Junto à pergunta sobre o que você conhece do homem preto, quero perguntar também a vocês que são tidos por militantes, quantas pessoas vocês conhecem que tenham sido do tráfico ou da rua — onde a ampla maioria é homem? Conhecem alguma? Com certeza, vocês passam por muitas todos os dias. Nem olham, né? Invisíveis. Ou melhor, invisibilizados. Como também não são marginais, são marginalizados. Por quem? Pela gente também. Estamos tão fixados no branco e em chegar no branco que esquecemos de nós. Ninguém se preocupa com aquela voz, que precisa também, até mais que a gente, ser ouvida. Pois é, essa voz não tá chegando. E se chega é em terceira pessoa, que pegou a primeira como objeto e a analisou dentro de uma ótica específica, própria. É o que sempre fizeram com a gente. Estamos fazendo o mesmo com a gente. Aí vai dar ruim né… já tá dando.

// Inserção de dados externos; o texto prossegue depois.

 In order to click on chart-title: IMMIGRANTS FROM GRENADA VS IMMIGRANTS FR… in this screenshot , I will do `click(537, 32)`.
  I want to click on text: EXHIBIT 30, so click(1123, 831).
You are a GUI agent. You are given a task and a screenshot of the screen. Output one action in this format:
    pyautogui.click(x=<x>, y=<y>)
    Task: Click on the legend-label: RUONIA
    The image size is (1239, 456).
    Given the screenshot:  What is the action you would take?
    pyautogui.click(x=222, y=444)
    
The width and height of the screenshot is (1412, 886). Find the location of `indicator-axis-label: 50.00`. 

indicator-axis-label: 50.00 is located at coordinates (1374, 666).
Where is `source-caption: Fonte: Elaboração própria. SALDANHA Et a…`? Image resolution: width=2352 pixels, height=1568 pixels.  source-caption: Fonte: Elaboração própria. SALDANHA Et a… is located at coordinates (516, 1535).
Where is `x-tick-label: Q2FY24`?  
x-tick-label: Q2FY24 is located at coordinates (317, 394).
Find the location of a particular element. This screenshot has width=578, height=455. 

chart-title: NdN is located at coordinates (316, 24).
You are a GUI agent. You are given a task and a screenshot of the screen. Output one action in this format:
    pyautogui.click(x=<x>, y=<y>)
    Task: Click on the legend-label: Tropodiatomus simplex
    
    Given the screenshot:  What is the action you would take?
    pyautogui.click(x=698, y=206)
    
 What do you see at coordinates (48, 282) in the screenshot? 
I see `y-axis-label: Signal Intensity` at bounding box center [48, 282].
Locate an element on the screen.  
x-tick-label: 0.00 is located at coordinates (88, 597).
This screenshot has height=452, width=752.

Enfim, pra fechar, voltemos a nos perguntar o que conhecemos do homem negro? O que conhecemos de positivo sobre o homem negro? De onde vem o que conhecemos do homem negro? Você não praticamente só ouve e vê coisas negativas sobre o homem negro? E quais os maiores vetores de propagação dessa visão? O racismo e o feminismo negro. Prestem muita atenção nessa intersecção, racismo e feminismo negro. Eles têm andado juntinhos. O homem negro que conhecemos foi pintado pelo racismo e pelo feminismo negro, e o quadro é o mesmo, um homem negro sem valor. E se pedirmos pra você elencar o que você pode falar ou tem ouvido sobre o home negro de positivo, garanto que lhe será difícil.